Rowan students awarded fellowship in France

Rowan students awarded fellowship in France


A seven-month immersion experience in France may sound like the stuff dreams are made of, but for outstanding Rowan seniors Amy Ribinsky and Kaitlyn Gaffney, it’s about to become a reality.

The students in the Thomas N. Bantivoglio Honors Concentration in the Honors College were two of just 1,500 students across the entire United States to be selected for the prestigious Teaching Assistant Program in France (TAPIF) fellowship program. From October 2019 through April 2020, Gaffney and Ribinsky will be living and working abroad, teaching English to elementary and secondary school students while immersing themselves in French language and culture.

A lifelong love of French language and culture

Ribinsky (at right), 22, from Medford, double-majored in Communication Studies and International Studies. Though she minored in French during her college career, she has known the language much longer. “I have loved learning French since I was little,” she says, “and I am looking forward to immersing myself in the French culture and sharing my own culture with my students.” She will be teaching students in Toulouse, a region in the South of France.

For Ribinsky, who anticipates graduating summa cum laude this month, this new chapter of her life perfectly ties together her past experiences and her goals for a bright future. “I have been teaching ESL for the past year with my internship at Literacy New Jersey and have absolutely fallen in love with it,” she says. “I can't wait to expand on that foundation next year before pursuing a career in study abroad or working at a university.”

Sharing a passion for language and communication

Gaffney (at right), 21, from Denville, is a senior Writing Arts major with minors in French, English, International Studies and Creative Writing. Her work assignment will include teaching in up to three secondary schools in l'Académie de Lille in Northern France.
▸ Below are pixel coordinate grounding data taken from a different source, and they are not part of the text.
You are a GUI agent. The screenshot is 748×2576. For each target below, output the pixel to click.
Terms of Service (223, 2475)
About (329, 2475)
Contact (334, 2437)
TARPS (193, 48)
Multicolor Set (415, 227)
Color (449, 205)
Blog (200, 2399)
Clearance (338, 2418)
While the French language is clearly one passion of Gaffney’s, it’s a larger love for language and communication that drew her to her field of study and this opportunity.

“I have always been fascinated by the study and practice of communication,” Gaffney says. “I love that the field can be approached and explored in so many ways – creatively, professionally, globally. In this way, I have always most dearly enjoyed my studies in communication, writing and foreign languages.”

For Gaffney, the trip will be a welcome return to the beautiful country. “I learned about TAPIF when I was studying abroad in Paris and immediately recognized the fellowship as a perfect opportunity to share my passion by helping French students access another language—in essence, another method of communication—and another population of the world with whom communicating is possible.”

Gaffney will draw from the encouragement and exceptional caliber of education she received at Rowan from the Writing Arts and French Studies departments as she teaches her own students. She hopes to “contribute, in some small way, to the quality and accessibility of language education for young people.”

What is TAPIF?

Being chosen for TAPIF is a win-win opportunity. For the French elementary and secondary schools to which Ribinsky, Gaffney and other participants are assigned, bringing in native speakers strengthens foreign-language education programs. The educators have a once-in-a-lifetime opportunity to immerse themselves in French culture and polish their own French language skills.

Ribinsky, Gaffney and their fellow American educators aren’t alone in their efforts. TAPIF is the American cohort of the international Assistants de langue en France program, managed by the Cultural Services of the French Embassy in the United States in conjunction with the French Ministry of Education. Part of the Centre international d'études pédagogiques, or CIEP, this program operates in 60 countries across the globe, bringing 4,500 young people to France and French-speaking territories French Guiana, Guadeloupe, Martinique and Réunion to teach 15 different languages to students.